Federal agents said they viewed surveillance video from nearby OD Wyatt High School that showed Henderson driving up in a red Chevy Tahoe with a unique Transformer decal and launching the drone with the package toward the prison.

“Shortly thereafter, they recovered the Chevy, where they found a DJI drone controller, various drone accessories (rechargeable batteries, a propeller box, and dropping mechanisms), and 18 smartphones,” prosecutors said in a written statement Thursday evening. “They powered on the controller recovered from the car next to the drone recovered from the prison yard. The devices immediately paired.”
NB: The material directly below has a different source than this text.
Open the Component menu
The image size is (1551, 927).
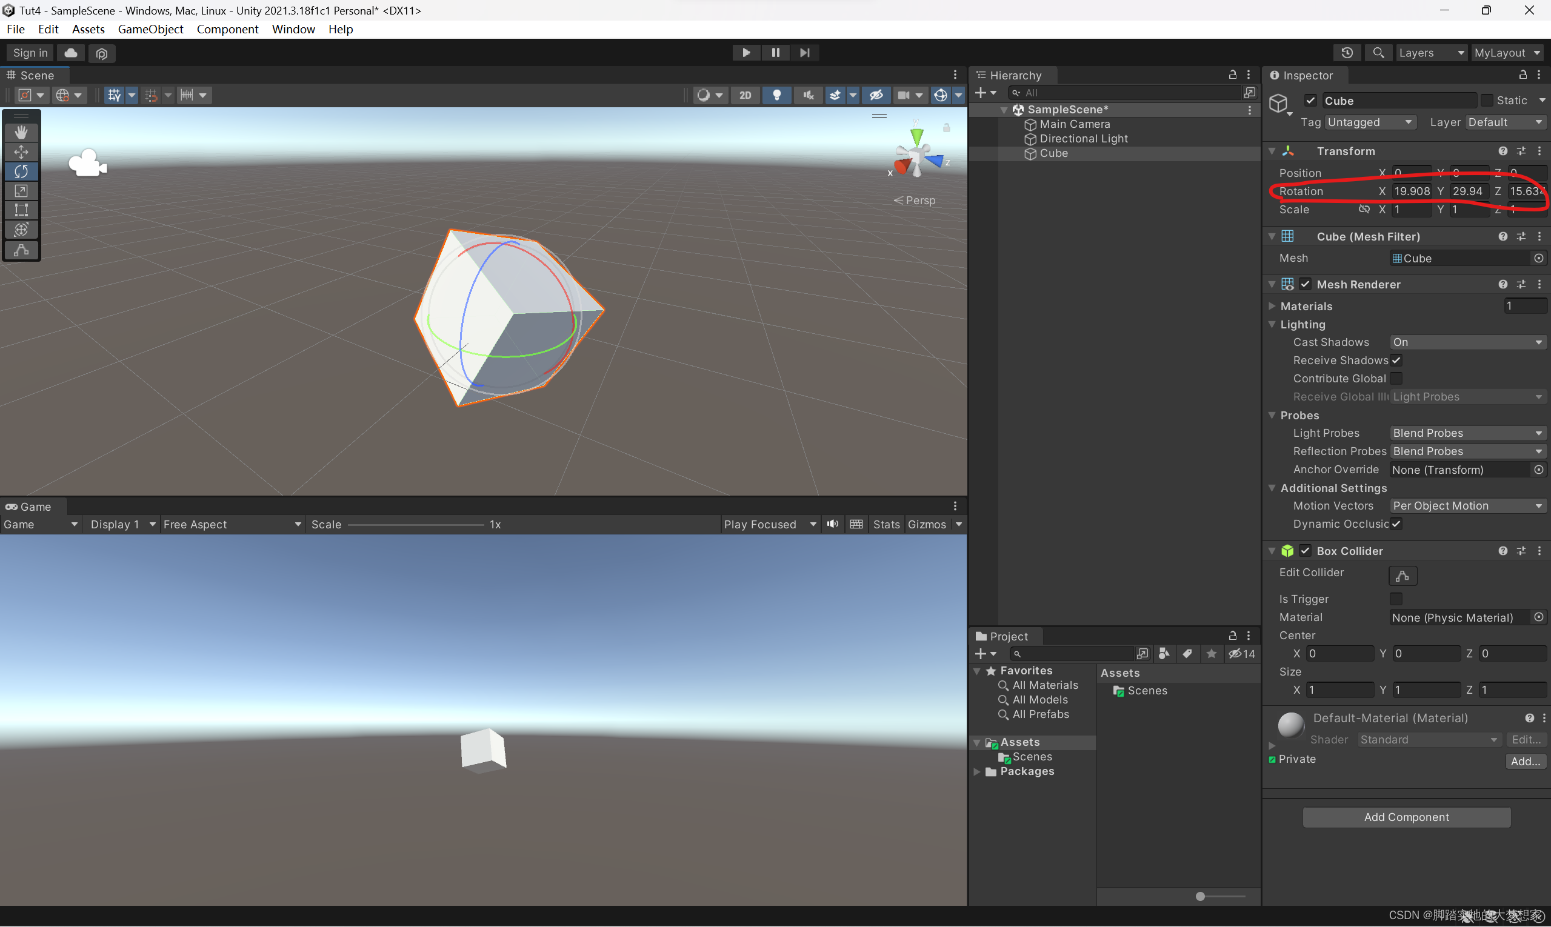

Prosecutors said the drone’s flight logs show four total flights entering the prison’s airspace and two intrusions into FCI Seagoville, a separate prison southeast of Dallas. Henderson’s cellphone records show the phone being near both prisons during the drone’s flights into each.

Chad Meacham, U.S. Attorney for the Northern District of Texas, said these kinds of drone prison deliveries are “becoming the bane of prison officials’ existence.”

“Illicit goods pose a threat to guards and inmates alike — and when it comes to cellphones, the threat often extends outside prison walls,” Meacham said Thursday. “We are determined to stop this trend in its tracks.”

Henderson’s plea comes one month after Davien Phillip Turner, 44, of Houston, was charged with trying to fly a drone into FCI Beaumont in southeast Texas.